**Directive:**
Could you copy the documentation excerpt from "We have, in" to "values for z.", swapping "plausibility" for "prior_score" wherever it occurs?

**Extracted text:**

►

We have, in effect, used the variation in the data relative to the best fit curve to estimate that the uncertainty in each data point is of order 1.6%.

Parameters:
  • z0 (number, array or dict) – Starting point for search.
  • fitargs (callable) – Function of z that returns a dictionary args containing the lsqfit.nonlinear_fit arguments corresponding to z. z should have the same layout (number, array or dictionary) as z0. fitargs(z) can instead return a tuple (args, plausibility), where args is again the dictionary for lsqfit.nonlinear_fit. plausibility is the logarithm of the a priori probabilitiy that z is sensible. When plausibility is provided, lsqfit.empbayes_fit() maximizes the sum logGBF + plausibility. Specifying plausibility is a way of steering selections away from completely implausible values for z.
  • minargs (dict) – Optional argument dictionary, passed on to lsqfit.gsl_multiminex (or lsqfit.scipy_multiminex), which finds the minimum.
Returns:

A tuple containing the best fit (object of type lsqfit.nonlinear_fit) and the optimal value for parameter z.

lsqfit.wavg(dataseq, prior=None, fast=False, **fitterargs)

Weighted average of gvar.GVars or arrays/dicts of gvar.GVars.

The weighted average of several gvar.GVars is what one obtains from a least-squares fit of the collection of gvar.GVars to the one-parameter fit function

def f(p):
    return N * [p[0]]

where N is the number of gvar.GVars. The average is the best-fit value for p[0]. gvar.GVars with smaller standard deviations carry more weight than those with larger standard deviations. The averages computed by wavg take account of correlations between the gvar.GVars.

If prior is not None, it is added to the list of data used in the average. Thus wavg([x2, x3], prior=x1) is the same as wavg([x1, x2, x3]).

Typical usage is

x1 = gvar.gvar(...)
x2 = gvar.gvar(...)
x3 = gvar.gvar(...)
xavg = wavg([x1, x2, x3])   # weighted average of x1, x2 and x3

where the result xavg is a gvar.GVar containing the weighted average.

The individual gvar.GVars in the last example can be replaced by multidimensional distributions, represented by arrays of gvar.GVars or dictionaries of gvar.GVars (or arrays of gvar.GVars). For example,

x1 = [gvar.gvar(...), gvar.gvar(...)]
x2 = [gvar.gvar(...), gvar.gvar(...)]
x3 = [gvar.gvar(...), gvar.gvar(...)]
xavg = wavg([x1, x2, x3])
    # xavg[i] is wgtd avg of x1[i], x2[i], x3[i]

where each array x1, x2 ... must have the same shape. The result xavg in this case is an array of gvar.GVars, where the shape of the array is the same as that of x1, etc.

Another example is

x1 = dict(a=[gvar.gvar(...), gvar.gvar(...)], b=gvar.gvar(...))
x2 = dict(a=[gvar.gvar(...), gvar.gvar(...)], b=gvar.gvar(...))

◄

**Data section:**
►

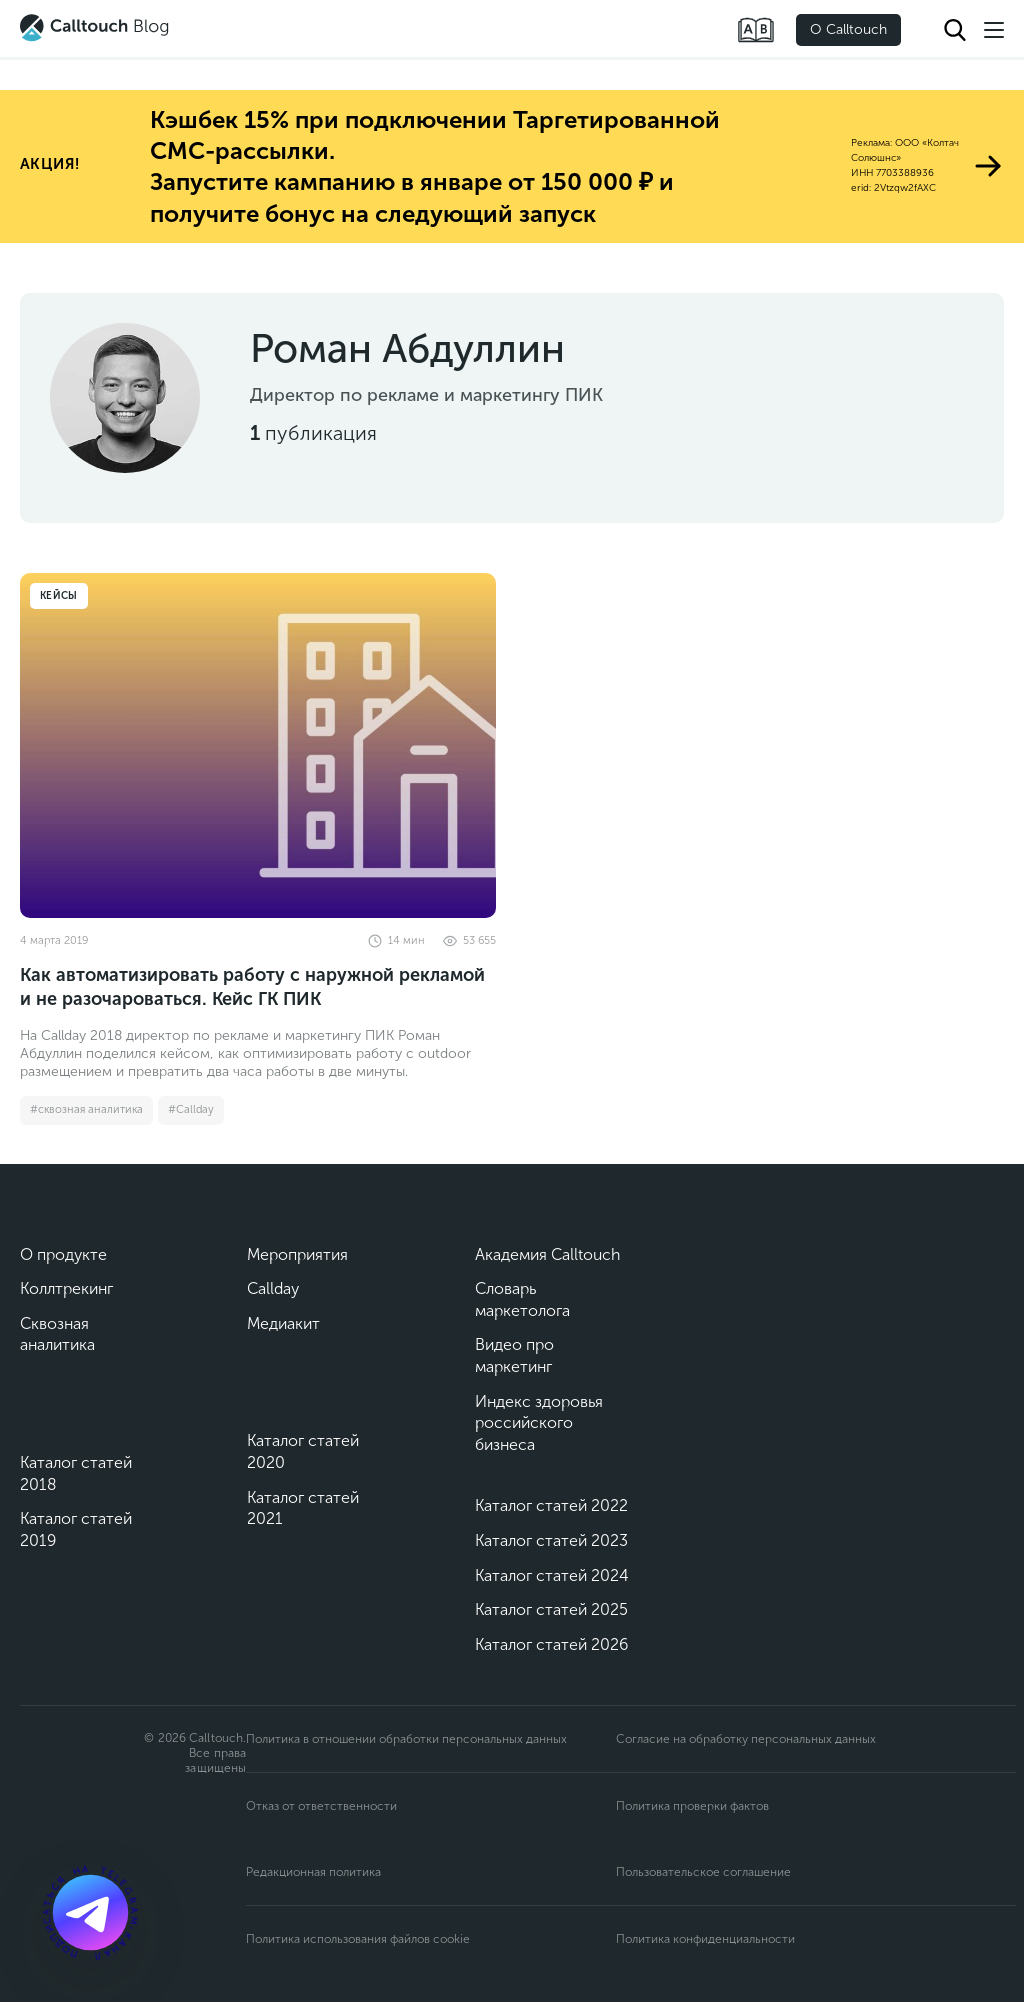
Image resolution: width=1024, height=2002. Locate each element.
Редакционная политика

◄

**Result for this task:**
We have, in effect, used the variation in the data relative to the best fit curve to estimate that the uncertainty in each data point is of order 1.6%.

Parameters:
  • z0 (number, array or dict) – Starting point for search.
  • fitargs (callable) – Function of z that returns a dictionary args containing the lsqfit.nonlinear_fit arguments corresponding to z. z should have the same layout (number, array or dictionary) as z0. fitargs(z) can instead return a tuple (args, prior_score), where args is again the dictionary for lsqfit.nonlinear_fit. prior_score is the logarithm of the a priori probabilitiy that z is sensible. When prior_score is provided, lsqfit.empbayes_fit() maximizes the sum logGBF + prior_score. Specifying prior_score is a way of steering selections away from completely implausible values for z.